Bugün bir ağacı süslemek için bile mücadele etmemiz gereken durumdayken politik bir pozisyon almadığımız her an üniversite içerisindeki yaşantımıza daha fazla müdahale gelecek.
Fotoğraflar: Evrensel
Nergiz NURMAN
Yıldız Teknik Üniversitesi
Yıldız Teknik Üniversitesi öğrencileri olarak geçtiğimiz günlerde ülkenin gündemine de taşınan bir yılbaşı ağacı süsleme meselesi yaşadık. Bu süreçte okulda genel seçimler sonrası geniş kitlelere yayılan bir gündem olmasıyla beraber üniversite genelinde meselenin “apolitik bir mesele” olduğuna ve bunun politikleşmemesi, siyasi bir mesele haline getirilmemesi gerektiğine dair çeşitli tartışmalar okul gündeminde yerini aldı. Ben de bu yazıda biraz meselenin bu kısmına dair tartışacağım.
SADECE AĞAÇ DEĞİL KAMPÜS SAVUNUSU DA
Öncelikle sosyal medyada bir sıra arkadaşımız bir çam ağacını yılbaşı için süslenme fikrini ortaya attı. Ancak okul, bu tek tük yerleştirilen süsleri toplattı. Okulun toplatmasıyla birlikte öğrenciler tepki verdi ve ağacı tekrar süslediler. Bu sefer de cemaat-tarikatlara mensup öğrenciler “yılbaşı ağacı süslemek Hristiyan geleneğidir” diyerek süsleri tekrar indirdiler. Yaşam tarzına müdahale karşısında öğrenciler, tüm kulüp ve toplulukların çağrısıyla ağacı tekrar süsledi. Yıldızlılar, sahip çıktıkları ağaçla kampüs içerisinde yaşam biçimlerine saygı duyulmasını vurgulayarak tarikatların konuşlandığı bir üniversiteden diğer üniversite öğrencilerine örnek olmayı başardı.
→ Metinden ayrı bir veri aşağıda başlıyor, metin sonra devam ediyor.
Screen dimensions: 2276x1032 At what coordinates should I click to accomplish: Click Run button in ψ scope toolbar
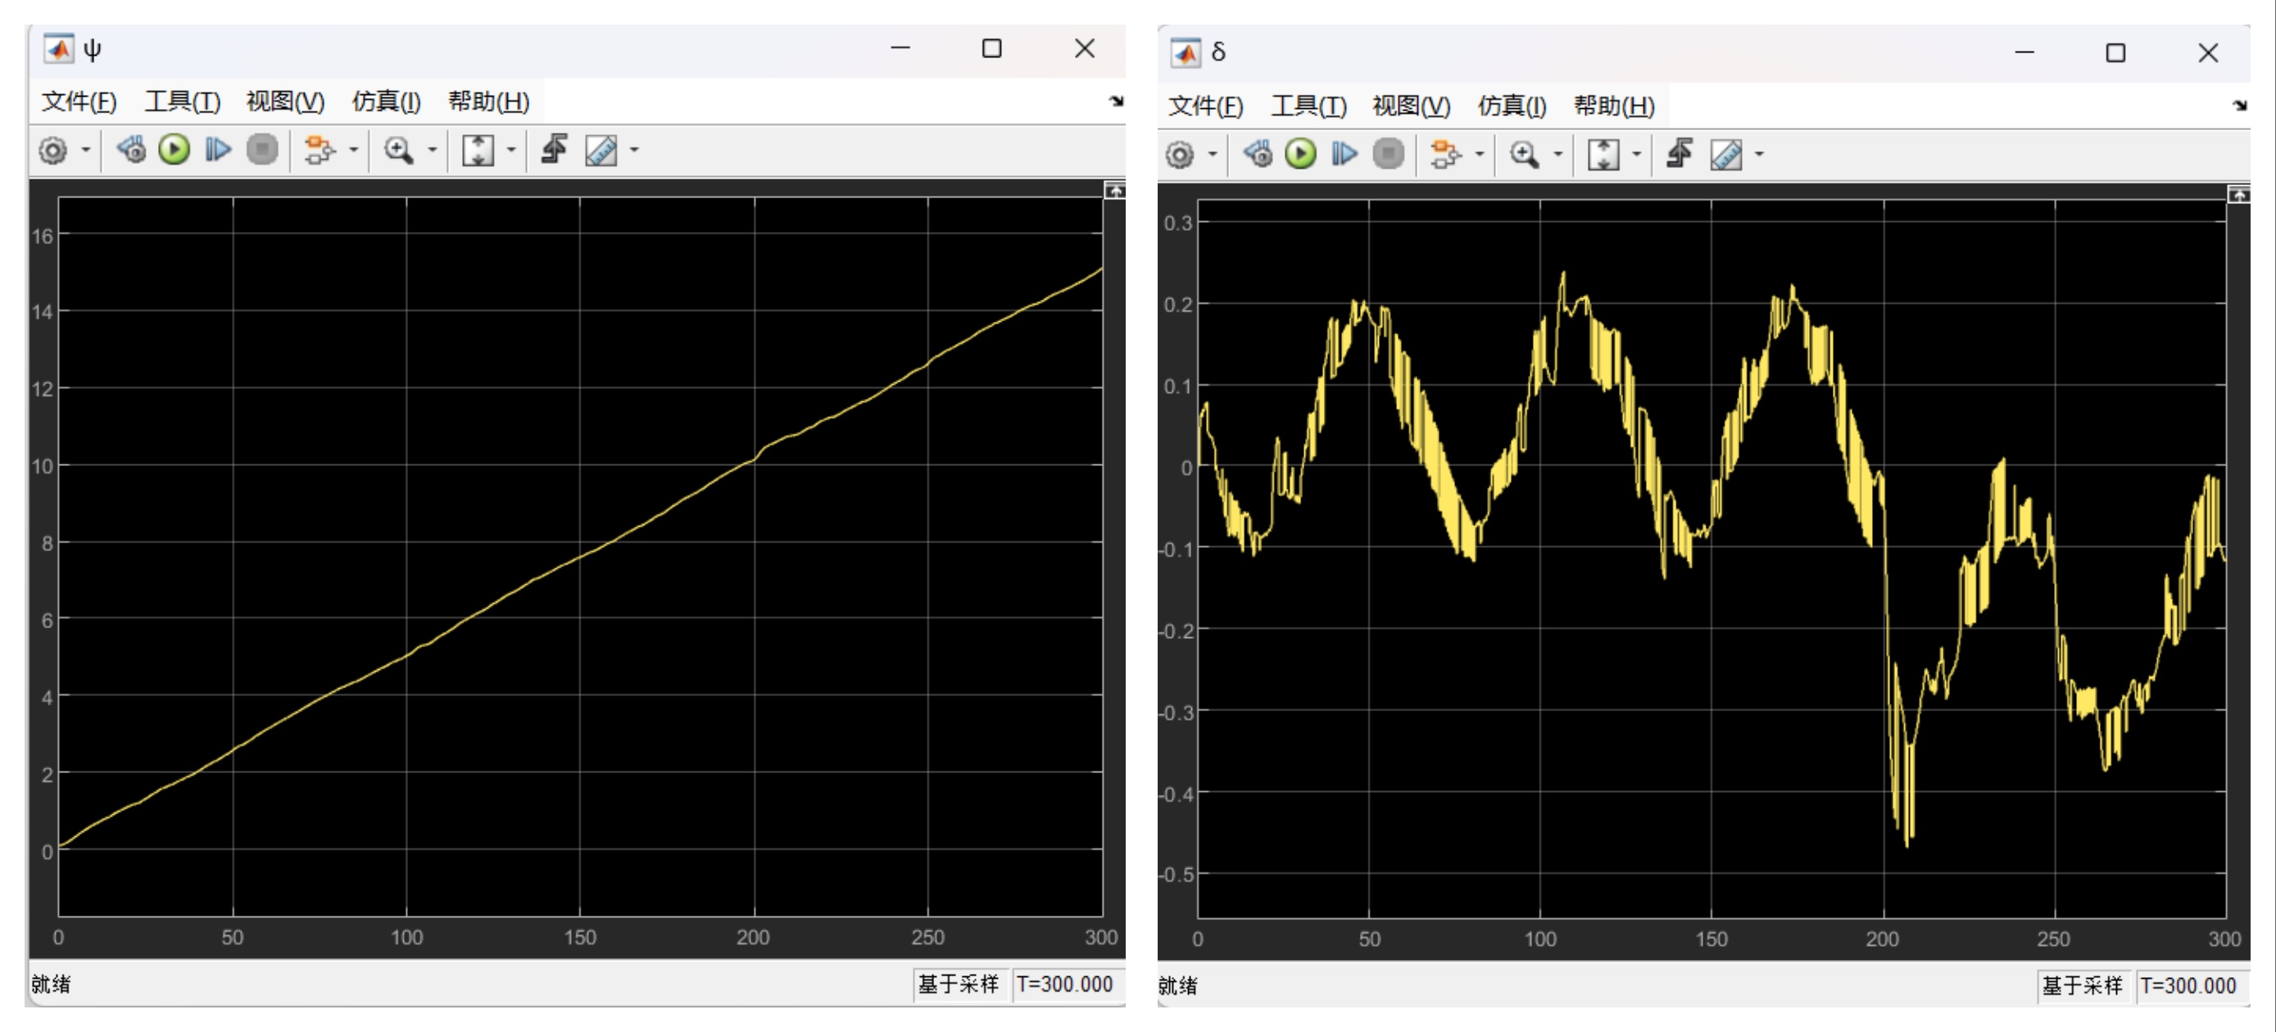(x=174, y=149)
Öğrencilerin bir araya gelmesini konuşurken sahip çıkılan yılbaşı ağacının nasıl bir anlam taşıdığını ve buna nasıl baktıklarını da konuşmamız gerekir. Çünkü sıra arkadaşlarımızın çoğu hatta okul kulüpleri bunu apolitik eylem olarak adlandırmıştı. Hatta bunun için okuldaki hiçbir siyasi grubun orada slogan, bayrak, söylem taşımaması gerektiği şartını koşmuşlardı. Onlara göre böyle yaparsak direnişimiz, bir anda bir hâl alarak asıl gündeminden uzaklaşacak, “solcuların” sahip çıktığı bir mesele gibi gözükecek ve düşmanlaştırılacak. Hâlbuki elini kolunu sallayarak okula girip İslamcı yürüyüş düzenleyenlere, Rektörün Ülkü Ocakları Başkanının ziyaretini normal görerek paylaşanlara, AKP milletvekilini çağırarak öğrencilerle buluşturanlara karşı durmak apaçık bir politik duruşu gerektirir. Karşımızdakilerin siyaseti okul içine soktuğu bu durumlarda bile, öğrenci arkadaşlarımızın düşmanlaştırılma korkusuyla apolitikleşmesi ülkenin genel durumuna dair bir fikir veriyor. Sosyalistlerin yanlarında yer almalarının kendilerini gölgeleyeceğini, kendilerinin de soruna değil sosyalistlere destek vermek üzere orada bulunduğu algısına çevresindekilerinin yaklaşacağını düşünüyorlar. Bu yaklaşım, öğrenciler arasında daha ileri örgütlenmelerin gelişmesi için de engel oluşturuyor. Çünkü söz konusu olayların politik arka planlarını tartışmayan öğrenciler, iktidarın ve üniversitelerdeki temsilcilerinin arzu ettiği biçimde bir defa toplanıp ayrılmakla yetinmiş oluyorlar.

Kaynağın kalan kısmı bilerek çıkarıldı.